Since the housing bubble burst, San Diego’s real estate market has experienced one of the most impressive turnarounds in the nation. Home prices are up and so is demand.
For nearly a year now, there’s been month after month of positive news for San Diego, and, considering the way the market has been looking, that probably won’t be changing anytime soon.
Mortgage defaults continue to drop:
The strong recovery of San Diego’s real estate market has helped to keep foreclosures at relatively low levels, especially when compared to the rest of the country. The area has continued to show a gradual decline in the amount of homeowners who are experiencing mortgage distress, which, in turn, has made for a much healthier market.
According to reports from DataQuick released Tuesday, notices of default in the San Diego area fell 21% from June to July. While that’s certainly a significant decline, the news was even better when you look at it from an annual perspective. Notices of default, which represent the first formal step of the foreclosure process, were down 65% from the same time a year ago.
The amount of mortgage defaults in San Diego has seen double-digit percentage declines for the past 12 months. Much of that is due to the rise in home prices over the last year, which has freed many potential sellers from the negative equity in their homes. Now, struggling homeowners are more likely to be able to sell their house for a profit or, at the very least, break even.
“Prices are going up and people in trouble have options,” explained DataQuick analyst Andrew LePage. “As long as prices are steady and rising, a lot of people who might’ve gotten in trouble a year or two ago are going to be OK, and it won’t result in a foreclosure.”
Although the amount of default notices has fallen from June to July, the total number of foreclosures were up. In July, there were 168 foreclosures in the San Diego area. That’s an 11% increase from the previous month. However, the annual report remained positive. The number of foreclosures were down a whopping 63% from last year.
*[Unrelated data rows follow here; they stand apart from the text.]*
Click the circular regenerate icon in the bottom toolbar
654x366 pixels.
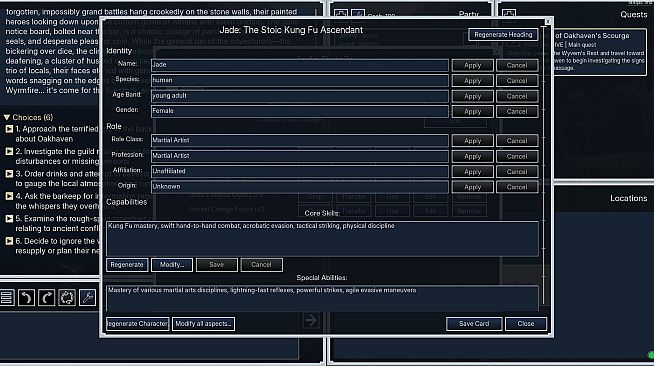pyautogui.click(x=67, y=298)
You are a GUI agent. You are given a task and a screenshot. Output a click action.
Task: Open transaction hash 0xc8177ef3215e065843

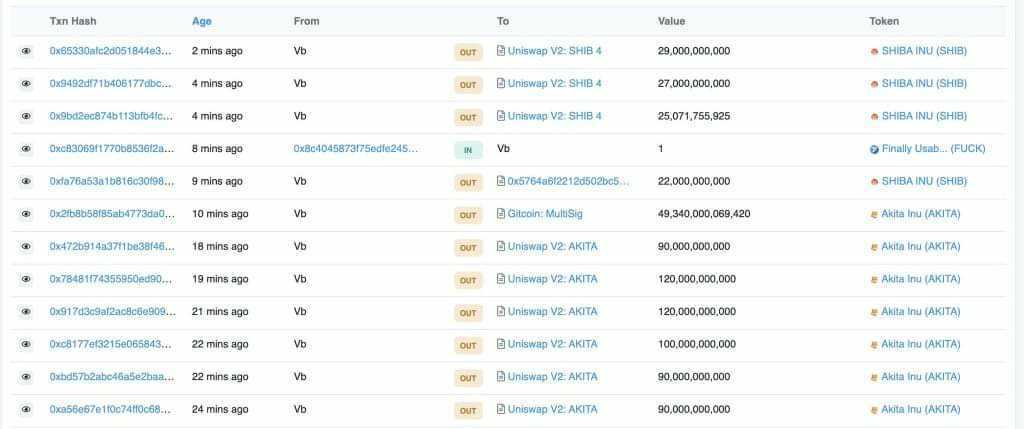pyautogui.click(x=111, y=344)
The number of filed trustee deeds, which signify a foreclosure, have also fallen – they have seen double-digit percentage dips for the last 19 months.
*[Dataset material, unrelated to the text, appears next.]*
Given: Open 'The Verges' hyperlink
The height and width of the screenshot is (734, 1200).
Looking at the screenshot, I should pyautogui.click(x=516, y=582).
Fewer bidding wars in San Diego:
Even though San Diego remains one of the most competitive housing markets in the country, the amount of bidding wars in the area has begun to ease up. In June, 82% of the deals reviewed by Redfin, an online real estate brokerage, faced multiple bids. That number fell to 70% in July. The national rate is currently 63%.
The decline in bid matching is due, in large part, to an increased number of houses on the market. As more and more listing become available, buyers should experience less competition. The rise in home prices and mortgage rates have also played a role in the amount of competition in the housing sector. High prices and unfriendly loans have discouraged some buyers from entering the market, and, in turn, have made it easier for persistent buyers to complete deals.
According to Redfin, these recent trends indicate that “the strong seller’s market is beginning to shift toward more balance, giving frustrated home-buyers a bit of relief.” Redfin’s report also predicted that the amount of bidding wars in San Diego would continue to fall in the coming months.